From tragedy springs hope

From tragedy springs hope

I met Stephen when he first came out here from New Zealand when he was 18. We became friends and in 1979 started working together and developed an indoor plant hire business, which we later sold and started a landscaping business.

It went really well. He was the designer, the horticulture expert. I got the business and he executed it. We worked together and lived together on and off over 16 years. It was more or less a platonic father and son relationship.

In August 1994 he was living with his sister and some friends up at Palm Beach, and he didn’t turn up to work one day. In those days we didn’t have mobile phones and that sort of thing. He told me he was going out the night before and said he’d be at work at 8 o’clock the next morning.

When he didn’t turn up I thought, oh well, he’s stayed out partying. Then when he didn’t turn up the next day I sort of panicked a bit and rang his sister, and she hadn’t heard from him either.

We thought it was a bit strange and by Thursday I started thinking, where could he be? So I just drove around a few places and saw no sign of him. It was totally out of character. On the Friday I rang the police.

I was driving home that night and called into Deep Creek Reserve at Narrabeen, which is a beat, and there was his car. The police kept that area as a crime scene overnight. We had no idea what happened to him for the next five months.

In the meantime a taxi driver had been murdered at Collaroy Plateau, and all of a sudden it looked like we had two murders. We hardly ever have murders in the peninsula.

Then on 21 December, a torso was washed up at Pittwater. The police said they didn’t think it was Stephen because of the condition of the torso. It looked like it had been in the water for only about three or four weeks.

However, because he was a missing person they needed to get some blood from his mum to do DNA testing and we had to find his dad, who was up in Broome. And we waited.

It was, I think, the fifth of January when we got a phone call to say yes, it was Stephen. [Stephen was the first person identified using DNA in NSW.]

The police had found an arrowhead in Stephen’s heart, but didn’t release this information because they were continuing their investigations. When they did release the information on 19 March, five people rang up and nominated a particular person as being someone who had spent time down at Deep Creek carrying a bow and arrow.

The police put this guy’s name -“ Richard Leonard -“ into a computer and found he had been admitted to St Vincent’s Hospital with stab wounds two hours after the taxi driver was murdered at Collaroy Plateau.

According to him, when he got out of hospital he panicked because he had given his real name and address, which meant he had to get rid of Stephen’s body out of his fridge.

He’d had it in the fridge for five months. He took it down to Pittwater and wrapped it in two parcels, the torso in one and weighed down with rocks, and the head, arms and legs in another parcel.

Now, because the torso had air in it, it floated and, thank god, otherwise we still wouldn’t know what had happened to Stephen.

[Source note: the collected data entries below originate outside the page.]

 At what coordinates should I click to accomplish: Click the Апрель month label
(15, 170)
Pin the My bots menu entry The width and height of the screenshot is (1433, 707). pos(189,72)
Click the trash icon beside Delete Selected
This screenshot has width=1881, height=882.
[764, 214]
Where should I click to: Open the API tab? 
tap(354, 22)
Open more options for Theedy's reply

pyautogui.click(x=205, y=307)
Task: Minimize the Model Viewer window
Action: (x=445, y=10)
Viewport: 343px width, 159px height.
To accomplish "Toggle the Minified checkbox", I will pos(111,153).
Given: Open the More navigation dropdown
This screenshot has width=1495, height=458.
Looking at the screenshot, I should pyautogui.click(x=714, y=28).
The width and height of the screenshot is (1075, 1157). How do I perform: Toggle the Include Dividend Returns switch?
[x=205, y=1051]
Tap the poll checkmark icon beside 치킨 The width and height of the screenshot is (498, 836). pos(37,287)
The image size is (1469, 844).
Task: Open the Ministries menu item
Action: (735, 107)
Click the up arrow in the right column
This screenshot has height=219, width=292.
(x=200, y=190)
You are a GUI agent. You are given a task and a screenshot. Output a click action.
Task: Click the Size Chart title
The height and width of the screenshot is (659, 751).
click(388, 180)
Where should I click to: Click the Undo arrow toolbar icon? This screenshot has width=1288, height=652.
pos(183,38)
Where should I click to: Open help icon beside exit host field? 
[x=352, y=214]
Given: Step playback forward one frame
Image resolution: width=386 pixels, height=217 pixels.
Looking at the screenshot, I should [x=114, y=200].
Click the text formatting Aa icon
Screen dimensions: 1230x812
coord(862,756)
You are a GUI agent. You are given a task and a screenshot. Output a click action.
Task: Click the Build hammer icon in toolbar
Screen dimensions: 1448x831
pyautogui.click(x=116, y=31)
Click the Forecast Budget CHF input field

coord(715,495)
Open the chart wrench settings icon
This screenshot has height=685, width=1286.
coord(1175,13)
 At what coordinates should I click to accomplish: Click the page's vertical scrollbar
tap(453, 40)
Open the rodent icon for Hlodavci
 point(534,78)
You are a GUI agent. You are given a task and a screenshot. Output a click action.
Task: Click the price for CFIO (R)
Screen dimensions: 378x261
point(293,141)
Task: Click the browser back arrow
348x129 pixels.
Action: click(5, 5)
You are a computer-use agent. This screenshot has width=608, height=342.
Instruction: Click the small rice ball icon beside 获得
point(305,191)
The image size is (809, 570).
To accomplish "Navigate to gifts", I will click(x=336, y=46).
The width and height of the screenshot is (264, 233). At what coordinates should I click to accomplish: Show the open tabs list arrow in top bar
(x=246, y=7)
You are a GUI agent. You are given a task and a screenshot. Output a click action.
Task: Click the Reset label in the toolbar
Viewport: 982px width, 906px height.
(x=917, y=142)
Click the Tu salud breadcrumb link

The police waited a week or so before they approached both Richard Leonard and his girlfriend, who admitted to being an accessory after the fact of Stephen’s murder. She helped dispose of the body.

Leonard admitted he was a homosexual, but he couldn’t accept he was a homosexual, which is why he was hanging around a gay beat terrorising people.

I’m glad he’s in jail for the rest of his life. He’ll never get out. I don’t believe in the death penalty. I’d rather see people suffer in jail. If that’s bad karma, well, I’m sorry.

After the funeral it was very important for me to get in touch with a support group. This was all something that was completely foreign to me. I had never spent much time in courts. I needed to be with people who understood how I was feeling.

I joined the Homicide Victims’ Support Group but found there were some restrictions, because they follow the Charter of Victims Rights to the T. To be a victim you have to be an immediate member of the family or have been cohabiting for at least two years.

Stephen and I hadn’t cohabited because we were in a platonic relationship. Which meant there was always the feeling in the organisation that I wasn’t really a victim. I found also there was a bit of homophobia within the organisation.

I’d met quite a few other dissatisfied people -“ heterosexual and gay -“ so I went out and started my own, The Homicide Survivors Association. We have a court support volunteer program, help with victim impact statements, parole board submissions, mental health review tribunal submissions.

I’ve been involved in 58 murder trials supporting people over the years. You know the system backwards. You’re able to explain to people experiencing it for the first time what is going on.

It’s fantastic Michael Kirby was named NSW Australian of the Year. He’s such a deserving person. I don’t know who nominated me for Australian of the Year, but I’m very humbled.

I’ve been the figurehead for this organisation but it’s important to recognise all the other people who also get out there and help each other, and get on the phone and are there to take phone calls 24 hours a day from people who are distressed.